#### Job 1:
Answer these from the rezoning passage, marking each answer (a), (b) or (c):
(a) What was the vote when the Boone County Fiscal Court approved the rezoning on May 6?
(b) How large is the planned facility, in square feet?
(c) What work is going on in the meantime?
#### Job 2:
Sum up the rezoning passage in two sentences.
#### Job 3:
From the rezoning passage, pull out the stretch from "Even with the" through "in the works.", copying it word for word.

#### Supplied text:
——
The forces opposing AiG's rezoning had the former judge remove himself from the case for alleged potential conflict of interest on his part. (The judge once owned a parcel of land that AiG had a real estate agent examine about two years ago.) This obvious delaying tactic forced the assignment of a new circuit court judge, Hon. Douglas M. Stephens, to hear the case.
The county commissioners (i.e., the Fiscal Court) of Boone County had voted 3-1 on May 6 to approve AiG's rezoning application on 47 acres of land fronting I-275 and west of the Cincinnati airport (in Boone County, Kentucky). The lawsuit-naming AiG and the Fiscal Court as defendants-was filed by a family residing near the site and, surprisingly, by a couple who live over two miles away who have formed an unincorporated association to fight AiG.
AiG, which is to build a 95,000-sq.-ft. facility-with the museum and associated rooms making up about half of the building-will leave most of the 47 acres in its current park-like setting. It would be the home to a museum that would present a walk-through history of the world from a Biblical perspective. It would also house AiG's headquarters. Since 1996, secular humanists and other opponents have aggressively attempted to censor the project, including resorting to spreading false rumors.
Even with the lawsuit, AiG is very excited about the tremendous opportunities that the museum will afford, as well as opportunities to present evolution-free information concerning the history of the Earth and the universe. The stubborn opposition and blatant efforts to censor AiG only strengthens its resolve to see this legal battle to its successful conclusion. In the meantime, exhibit planning and architectural drawings are in the works.
——
#### Dataset content:
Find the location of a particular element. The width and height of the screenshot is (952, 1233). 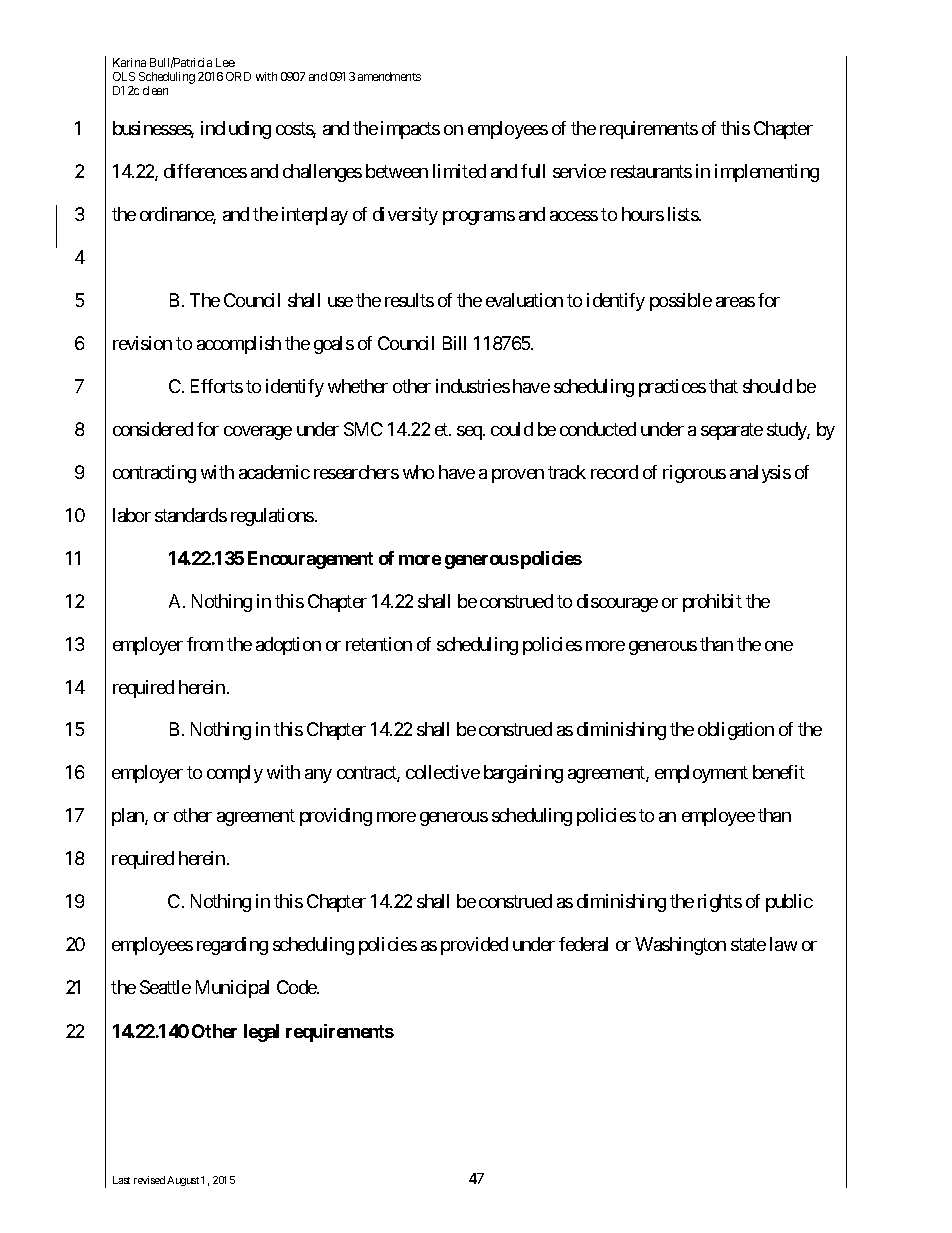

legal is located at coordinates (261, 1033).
——
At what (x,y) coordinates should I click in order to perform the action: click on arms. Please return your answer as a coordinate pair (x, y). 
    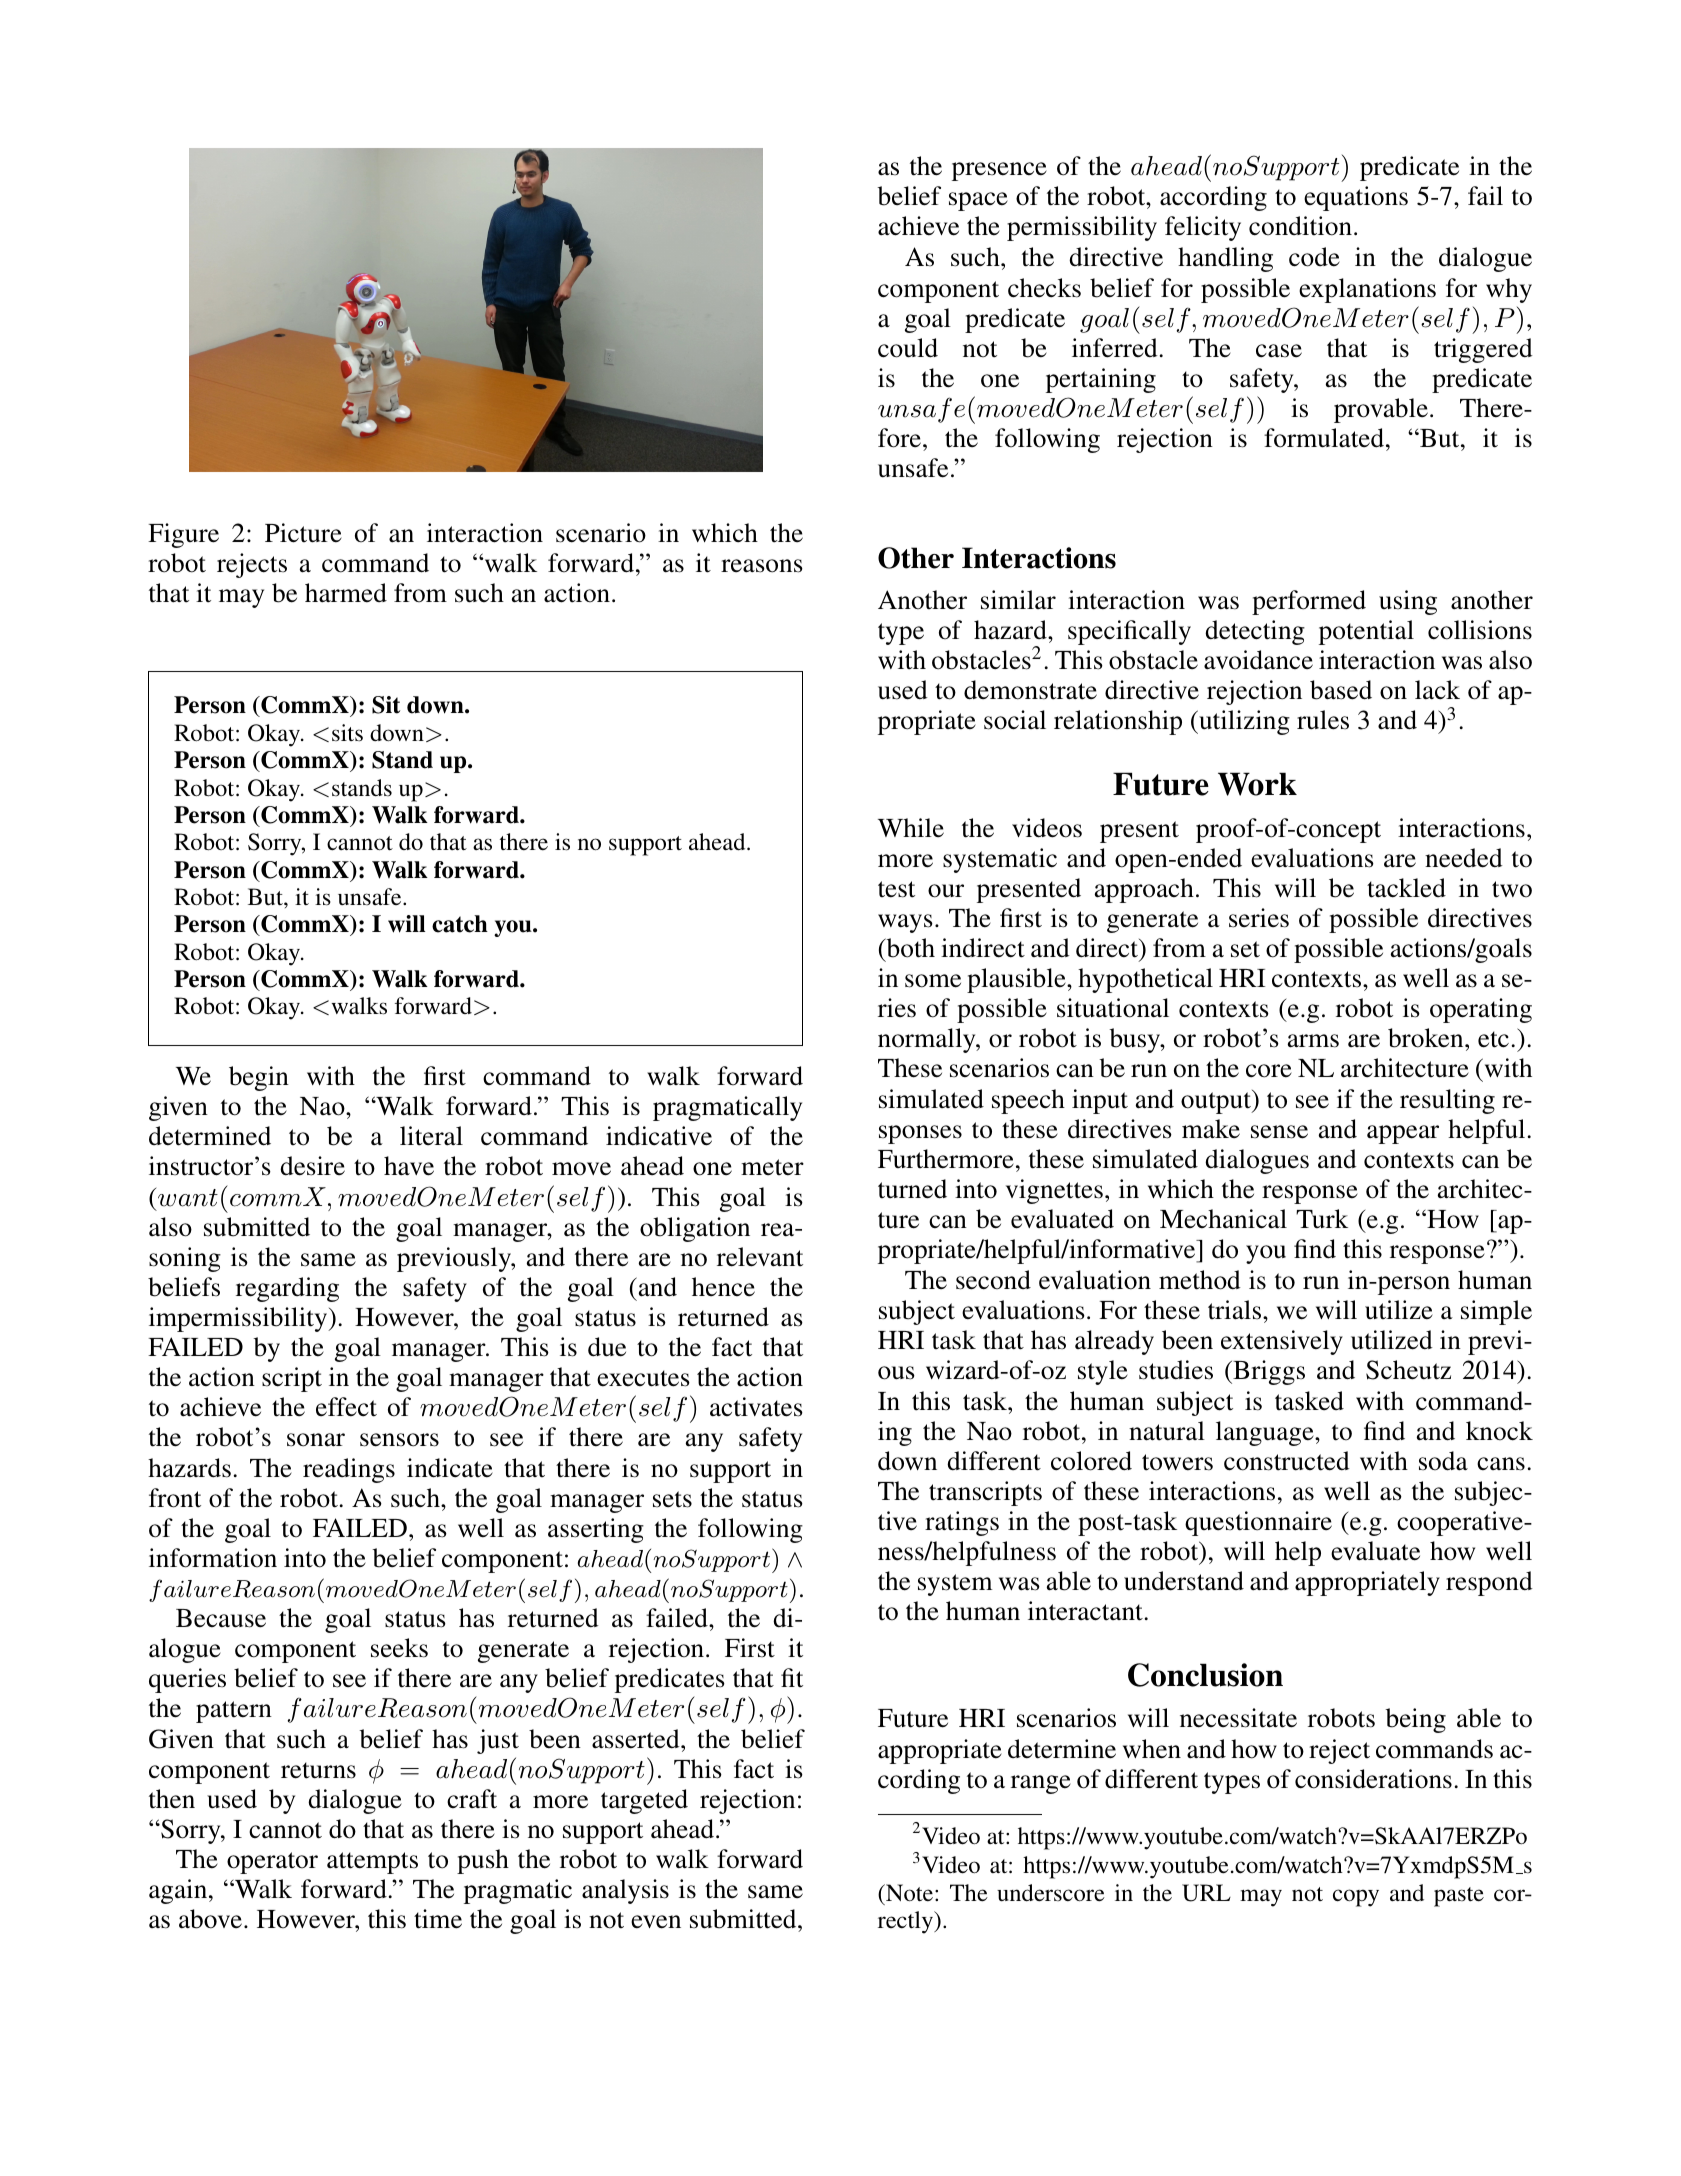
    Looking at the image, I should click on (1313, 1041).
——
#### Task result 1:
(a) 3-1
(b) 95,000 square feet
(c) Exhibit planning and architectural drawings

#### Task result 2:
Boone County's Fiscal Court voted 3-1 on May 6 to approve AiG's rezoning of 47 acres near I-275 and the Cincinnati airport, but a nearby family and a couple living over two miles away filed a lawsuit against AiG and the court, and the first judge stepped aside over a claimed conflict of interest, which forced the assignment of Judge Douglas M. Stephens. AiG plans a 95,000-sq.-ft. building for its headquarters and a museum presenting world history from a Biblical perspective, and it says it will see the legal battle through while exhibit planning and architectural drawings continue.

#### Task result 3:
Even with the lawsuit, AiG is very excited about the tremendous opportunities that the museum will afford, as well as opportunities to present evolution-free information concerning the history of the Earth and the universe. The stubborn opposition and blatant efforts to censor AiG only strengthens its resolve to see this legal battle to its successful conclusion. In the meantime, exhibit planning and architectural drawings are in the works.